5. Intramyocardial transplantation of MSC-loading GH hydrogels
- After inducing the myocardial infarction by LAD ligation, inject 10 µL of MSC-loading GH solutions into two different points at the infarct border zone (total: 2 x 105 MSCs/20 µL) using a dual-syringe equipped with a 26G needle.
- Following the same procedure described in Step 1, prepare and transfer MSC-loading GH solutions into a dual syringe.
NOTE: To assess the engraftment of MSC-loading GH hydrogels within the infarcted area, MSCs and GH conjugates were pre-labeled with PHK26 and fluorescein isothiocyanate (FITC), respectively.
- Following the same procedure described in Step 1, prepare and transfer MSC-loading GH solutions into a dual syringe.
- Restore the opened chest cavity and close the muscles and skin using 5-0 sutures.
NOTE: Prior to chest closure, remove the air using a catheter syringe.
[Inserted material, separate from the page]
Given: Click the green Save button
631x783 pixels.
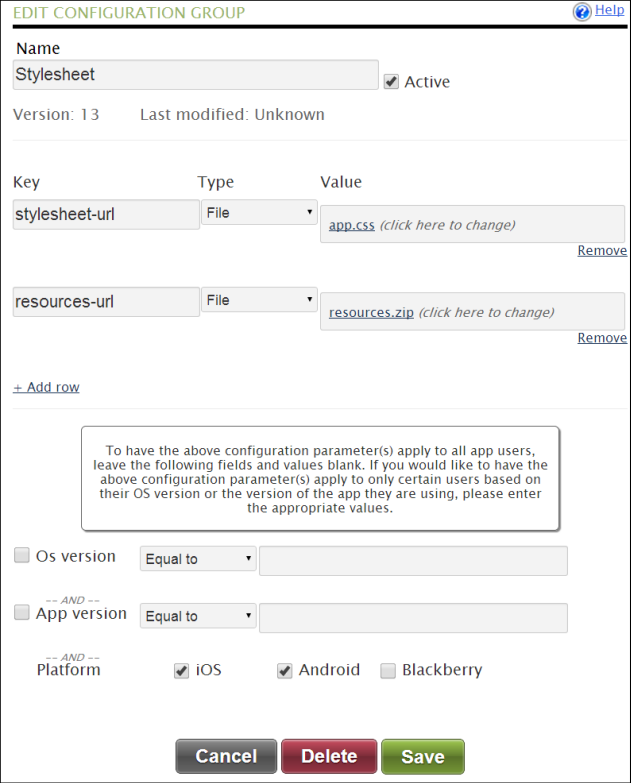Looking at the screenshot, I should point(423,757).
- Remove the tracheal tube and place the mouse in a cage under an infrared lamp during recovery.
- Four weeks following transplantation, initially anesthetize the mouse with 5% isoflurane and then adjust the isoflurane concentration to 1%.
- Depilate the chest using hair removal cream and place the mouse on a heating pad. Apply ultrasound transducer gel onto the chest.
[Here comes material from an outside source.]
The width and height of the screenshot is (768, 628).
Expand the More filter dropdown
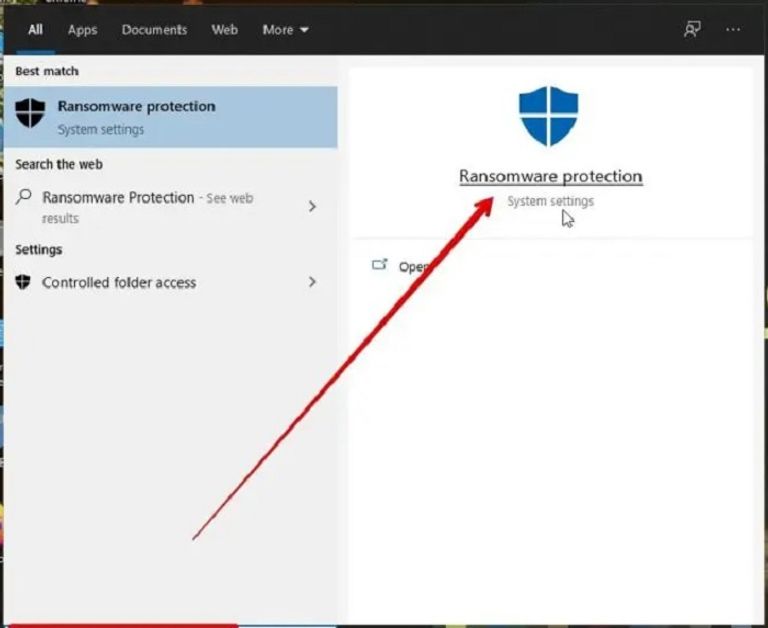pyautogui.click(x=285, y=30)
- Acquire two-dimensional parasternal short axis views and record M-mode tracings at the level of the papillary muscle.
NOTE: Place a linear array transducer (7‒15 MHz) in the left parasternal line and view the anatomical structures.
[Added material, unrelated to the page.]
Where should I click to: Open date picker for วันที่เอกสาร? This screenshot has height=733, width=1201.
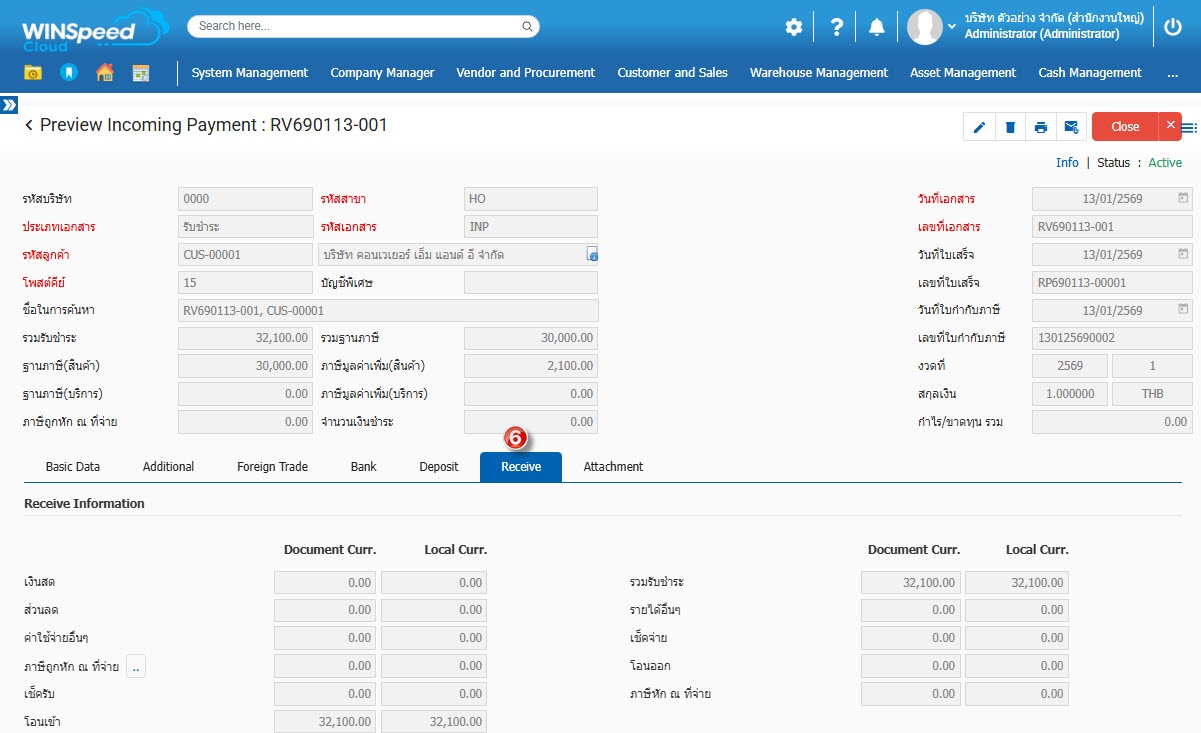(1183, 198)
- Measure corresponding lines for LVAW, LVID, and LVPW to obtain cardiac wall thickness, chamber dimension, and fractional shortening.
NOTE: Compare cardiac function including the ejection fraction (EF), fractional shortening (FS), and end-systolic volume (ESV) at the level of the papillary muscle to ensure proper assessment at the same anatomic location.
7. Histological evaluation
- At the predetermined time after transplantation of MSC-loading GH hydrogels into the infarcted heart, euthanize the mouse in a CO2 chamber and collect the heart for histological analysis15.
- For hematoxylin and eosin (H&E) and Masson’s trichrome (MT) staining, fix the dissected heart tissues in 4% paraformaldehyde (PFA) and embed in paraffin. Next, cut paraffin-embedded heart blocks into 4 µm serial sections using a microtome and stain the sections with MT stain according to standard protocols17.
- Acquire images on a slide scanner at 20x magnification and calculate the infarct size of the treatment groups.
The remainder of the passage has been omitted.